Looking at all of our changes and upgrades, one may come to the conclusion that we dislike this rifle. For the truth of that, follow us to the range.

On the Range

We started off by zeroing and later formally grouping the 20S with Black Hills 168-grain Sierra Tipped MatchKing ammunition. As promised by FN, even our very worst groups were only slightly above 1MOA (from shooter error) and five-shot groups were consistently in the 0.80-inch range. This is more than good enough for our purposes.

The real kicker was the recoil, or lack thereof, when used in conjunction with the SureFire silencer. While it’s not uncommon for a rifle to bounce considerably in recoil, we had no such problems with the 20S. In fact, we were able to easily spot our own shots at distances we weren’t able to do with similar rifles. Once we collected our DOPE and made a hit on a USPSA/IPSC torso steel at just over 1K yards, we immediately followed it up with three rapid trigger pulls before the ring of the steel even reached us at the firing line. The result? Hit-hit-hit. Try that with a bolt gun.

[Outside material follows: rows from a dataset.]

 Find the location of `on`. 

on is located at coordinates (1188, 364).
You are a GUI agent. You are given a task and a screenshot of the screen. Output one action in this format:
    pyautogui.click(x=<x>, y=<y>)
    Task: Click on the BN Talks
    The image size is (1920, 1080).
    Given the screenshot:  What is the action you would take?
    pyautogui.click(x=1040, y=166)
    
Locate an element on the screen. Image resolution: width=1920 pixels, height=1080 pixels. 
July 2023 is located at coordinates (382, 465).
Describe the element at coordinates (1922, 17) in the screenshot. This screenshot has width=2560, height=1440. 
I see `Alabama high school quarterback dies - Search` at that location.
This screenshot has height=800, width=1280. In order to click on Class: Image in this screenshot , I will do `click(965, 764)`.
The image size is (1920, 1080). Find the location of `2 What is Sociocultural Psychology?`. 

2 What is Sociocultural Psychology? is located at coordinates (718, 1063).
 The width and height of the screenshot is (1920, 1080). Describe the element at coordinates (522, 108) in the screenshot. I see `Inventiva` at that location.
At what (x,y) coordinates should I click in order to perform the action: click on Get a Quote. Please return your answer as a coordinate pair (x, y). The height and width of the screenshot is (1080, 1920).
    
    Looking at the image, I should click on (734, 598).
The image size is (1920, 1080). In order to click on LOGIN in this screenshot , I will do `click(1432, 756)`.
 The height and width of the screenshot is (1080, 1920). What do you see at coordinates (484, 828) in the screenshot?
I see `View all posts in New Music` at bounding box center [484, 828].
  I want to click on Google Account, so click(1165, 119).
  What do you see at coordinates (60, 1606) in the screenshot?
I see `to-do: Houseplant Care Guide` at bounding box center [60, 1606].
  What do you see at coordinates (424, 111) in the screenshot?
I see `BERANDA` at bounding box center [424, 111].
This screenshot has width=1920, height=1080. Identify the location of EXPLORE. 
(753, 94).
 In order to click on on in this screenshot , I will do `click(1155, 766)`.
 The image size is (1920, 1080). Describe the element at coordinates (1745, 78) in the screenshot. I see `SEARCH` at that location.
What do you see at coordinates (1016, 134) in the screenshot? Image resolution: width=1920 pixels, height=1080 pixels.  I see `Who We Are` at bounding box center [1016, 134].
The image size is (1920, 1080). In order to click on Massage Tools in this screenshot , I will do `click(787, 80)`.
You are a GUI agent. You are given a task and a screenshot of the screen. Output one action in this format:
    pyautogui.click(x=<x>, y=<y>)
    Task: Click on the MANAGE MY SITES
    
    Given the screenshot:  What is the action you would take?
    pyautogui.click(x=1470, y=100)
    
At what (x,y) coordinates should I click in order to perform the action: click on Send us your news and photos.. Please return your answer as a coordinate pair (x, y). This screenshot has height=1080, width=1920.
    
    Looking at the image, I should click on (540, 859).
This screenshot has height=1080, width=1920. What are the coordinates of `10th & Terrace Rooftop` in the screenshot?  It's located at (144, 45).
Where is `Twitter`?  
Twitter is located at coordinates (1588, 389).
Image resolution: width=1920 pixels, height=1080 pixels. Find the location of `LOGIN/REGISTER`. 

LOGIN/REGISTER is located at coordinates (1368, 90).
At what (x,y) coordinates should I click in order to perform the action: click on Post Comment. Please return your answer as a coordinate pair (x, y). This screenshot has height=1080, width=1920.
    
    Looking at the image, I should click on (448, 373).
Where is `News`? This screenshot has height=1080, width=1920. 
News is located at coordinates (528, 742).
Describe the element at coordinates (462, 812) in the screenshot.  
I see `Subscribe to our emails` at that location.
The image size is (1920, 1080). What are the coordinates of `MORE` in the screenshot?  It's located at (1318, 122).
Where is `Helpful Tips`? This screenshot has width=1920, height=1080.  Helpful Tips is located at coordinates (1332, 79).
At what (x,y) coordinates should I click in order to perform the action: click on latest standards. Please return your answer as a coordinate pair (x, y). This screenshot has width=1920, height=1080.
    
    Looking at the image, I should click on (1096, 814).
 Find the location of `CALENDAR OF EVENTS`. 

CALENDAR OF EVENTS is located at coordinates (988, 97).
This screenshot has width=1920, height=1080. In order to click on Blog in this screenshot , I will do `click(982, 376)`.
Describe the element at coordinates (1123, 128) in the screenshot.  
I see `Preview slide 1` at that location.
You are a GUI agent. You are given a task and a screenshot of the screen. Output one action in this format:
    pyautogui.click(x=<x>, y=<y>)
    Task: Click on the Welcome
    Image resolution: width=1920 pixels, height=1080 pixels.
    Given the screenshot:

We were in lust with the FN SCAR 20S before this range session, but after that performance we were well in love with it.

Loose Rounds

Military cloner nerds and precision shooters alike will definitely find something to love here. While many will balk at the price, those same people will gasp at the MSRP of other SCAR variants as well. For sure this isn’t a budget gun, which makes sense because there’s nothing budget about it. While there are some detractors out there (most notably a YouTube video of some active Navy SEALs), we didn’t find much to dislike here — and the stuff we didn’t prefer was easy enough to change with off-the-shelf parts. We have little doubt that if the FN SCAR 20S kicks off, we’ll soon see the same aftermarket support that its baby brothers enjoy.

And for those waiting for a 6.5 Creedmore Version: it's finally here.